Development of a controlled-release carrier using mesoporous cellulose beads for poorly water-soluble drugs

Aqueous solubility is one of the most critical physicochemical properties influencing oral bioavailability, as limited solubility or dissolution of drugs in the gastrointestinal tract may result in insufficient and variable absorption and low therapeutic effect. Enhancing the oral bioavailability of dissolution-impaired drug candidates therefore constitutes one of the most challenging tasks formulation scientists are faced with nowadays. Cellulose beads are a class of non-toxic biomaterial with good biocompatibility and abundant sources，and also have tunable pore diameter (meso-and macroporous) and surface properties that allow interaction with organic compounds. So it can be expected that poorly soluble drugs can be included in the pores of the cellulose particles leading to improved solubility and dissolution rate.
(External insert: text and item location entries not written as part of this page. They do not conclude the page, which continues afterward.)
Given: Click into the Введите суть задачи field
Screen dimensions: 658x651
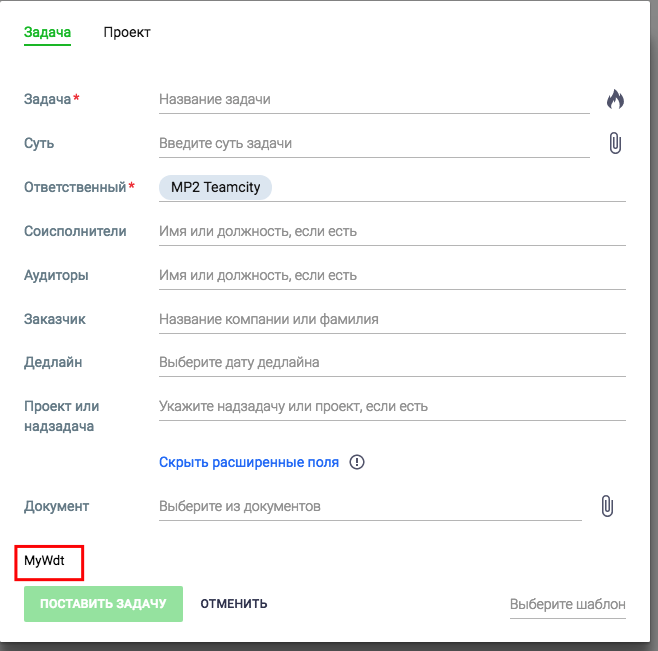Looking at the screenshot, I should coord(374,143).
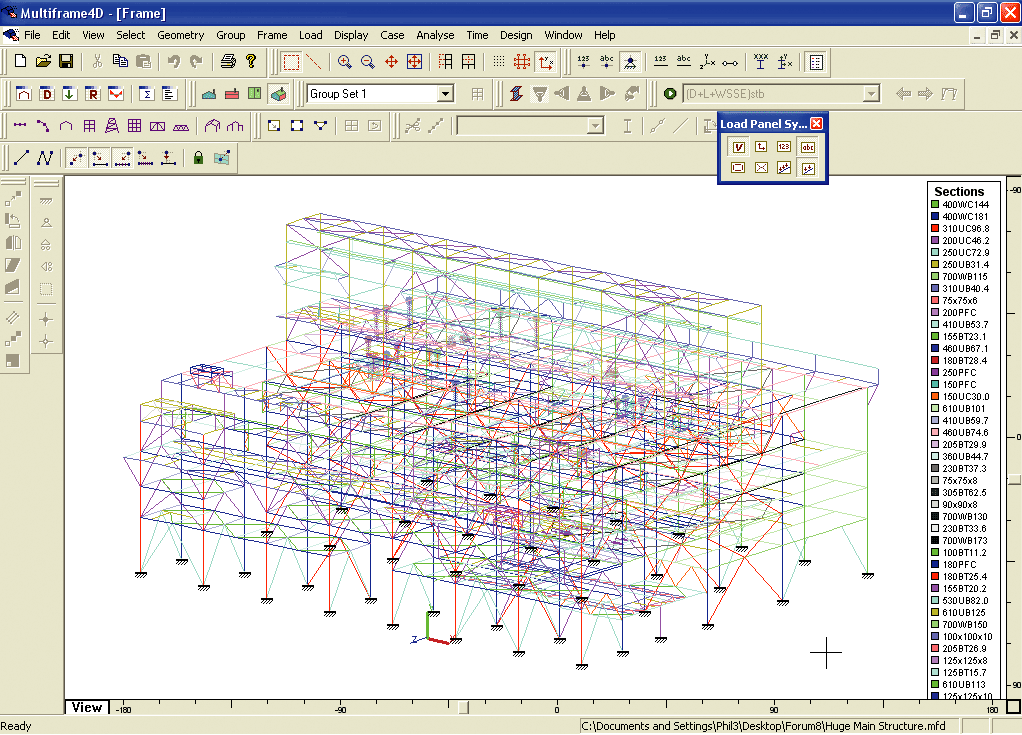This screenshot has width=1022, height=735.
Task: Click the Print icon in toolbar
Action: 228,62

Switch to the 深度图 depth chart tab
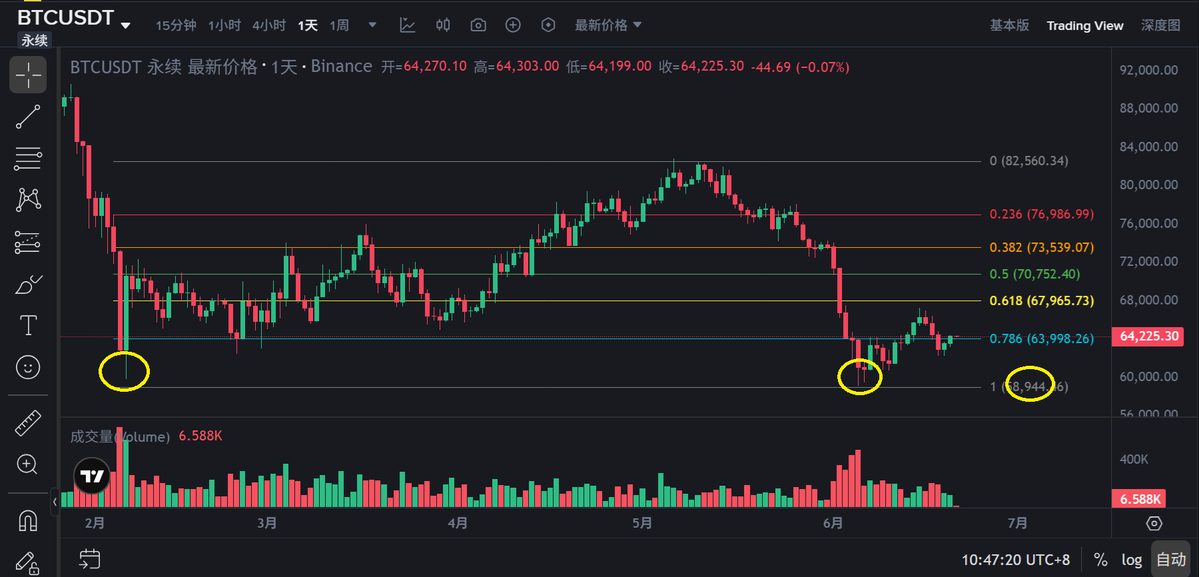pos(1161,25)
This thesis will first focus on the evaluation of the potential of the cellulose beads to increase the apparent solubility and dissolution rate of ten poorly soluble drugs in a biorelevant medium that mimics the GI fluids. Optimize the performance of cellulose beads by adjusting the conditions in the synthesis process, such as temperature, cellulose solution concentration, nitric acid concentration, etc. Then we will develop a reservoir system based on cellulose beads with a pH-responsive coating or an enzymatic reaction coating to achieve a fixed-point or timed release of the drug using specific microenvironment changes (pH changes or microbial changes) at specific sites, and find the best polymer coating formulation by evaluating the adsorption, diffusion, drug-coating interactions, and the diffusion of water vapor over the coating on the coating prepared under different parameters.